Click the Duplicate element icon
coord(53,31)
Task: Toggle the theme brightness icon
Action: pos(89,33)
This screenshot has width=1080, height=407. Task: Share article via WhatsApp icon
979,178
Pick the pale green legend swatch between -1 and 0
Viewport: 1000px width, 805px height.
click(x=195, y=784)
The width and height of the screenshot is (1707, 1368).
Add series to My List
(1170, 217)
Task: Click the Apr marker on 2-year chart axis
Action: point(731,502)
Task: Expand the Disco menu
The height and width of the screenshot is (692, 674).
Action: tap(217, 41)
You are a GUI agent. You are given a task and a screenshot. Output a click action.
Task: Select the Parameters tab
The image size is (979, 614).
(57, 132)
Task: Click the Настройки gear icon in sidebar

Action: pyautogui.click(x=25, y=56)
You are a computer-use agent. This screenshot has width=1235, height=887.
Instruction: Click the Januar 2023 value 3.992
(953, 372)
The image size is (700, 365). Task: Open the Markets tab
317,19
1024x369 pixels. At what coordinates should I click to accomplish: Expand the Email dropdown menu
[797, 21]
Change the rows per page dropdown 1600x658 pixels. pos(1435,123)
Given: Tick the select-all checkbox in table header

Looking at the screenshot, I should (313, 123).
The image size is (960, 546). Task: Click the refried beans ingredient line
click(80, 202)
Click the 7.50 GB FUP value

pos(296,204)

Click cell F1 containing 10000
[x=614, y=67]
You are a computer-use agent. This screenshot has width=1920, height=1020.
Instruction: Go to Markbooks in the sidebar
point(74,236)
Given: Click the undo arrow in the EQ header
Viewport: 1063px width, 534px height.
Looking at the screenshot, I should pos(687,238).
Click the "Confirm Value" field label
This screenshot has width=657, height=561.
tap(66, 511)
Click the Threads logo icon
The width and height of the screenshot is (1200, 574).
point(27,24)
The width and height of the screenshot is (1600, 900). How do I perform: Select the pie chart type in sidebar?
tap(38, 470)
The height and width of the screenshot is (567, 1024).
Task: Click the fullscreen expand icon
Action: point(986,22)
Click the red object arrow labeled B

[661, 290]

::::

Print the material exactly. Include every line.

### Answer to this task:
Click the Duplicate element icon
coord(53,31)
Task: Toggle the theme brightness icon
Action: pos(89,33)
This screenshot has width=1080, height=407. Task: Share article via WhatsApp icon
979,178
Pick the pale green legend swatch between -1 and 0
Viewport: 1000px width, 805px height.
click(x=195, y=784)
The width and height of the screenshot is (1707, 1368).
Add series to My List
(1170, 217)
Task: Click the Apr marker on 2-year chart axis
Action: point(731,502)
Task: Expand the Disco menu
The height and width of the screenshot is (692, 674).
Action: tap(217, 41)
You are a GUI agent. You are given a task and a screenshot. Output a click action.
Task: Select the Parameters tab
The image size is (979, 614).
(57, 132)
Task: Click the Настройки gear icon in sidebar

Action: pyautogui.click(x=25, y=56)
You are a computer-use agent. This screenshot has width=1235, height=887.
Instruction: Click the Januar 2023 value 3.992
(953, 372)
The image size is (700, 365). Task: Open the Markets tab
317,19
1024x369 pixels. At what coordinates should I click to accomplish: Expand the Email dropdown menu
[797, 21]
Change the rows per page dropdown 1600x658 pixels. pos(1435,123)
Given: Tick the select-all checkbox in table header

Looking at the screenshot, I should (313, 123).
The image size is (960, 546). Task: Click the refried beans ingredient line
click(80, 202)
Click the 7.50 GB FUP value

pos(296,204)

Click cell F1 containing 10000
[x=614, y=67]
You are a computer-use agent. This screenshot has width=1920, height=1020.
Instruction: Go to Markbooks in the sidebar
point(74,236)
Given: Click the undo arrow in the EQ header
Viewport: 1063px width, 534px height.
Looking at the screenshot, I should pos(687,238).
Click the "Confirm Value" field label
This screenshot has width=657, height=561.
tap(66, 511)
Click the Threads logo icon
The width and height of the screenshot is (1200, 574).
point(27,24)
The width and height of the screenshot is (1600, 900). How do I perform: Select the pie chart type in sidebar?
tap(38, 470)
The height and width of the screenshot is (567, 1024).
Task: Click the fullscreen expand icon
Action: point(986,22)
Click the red object arrow labeled B

[661, 290]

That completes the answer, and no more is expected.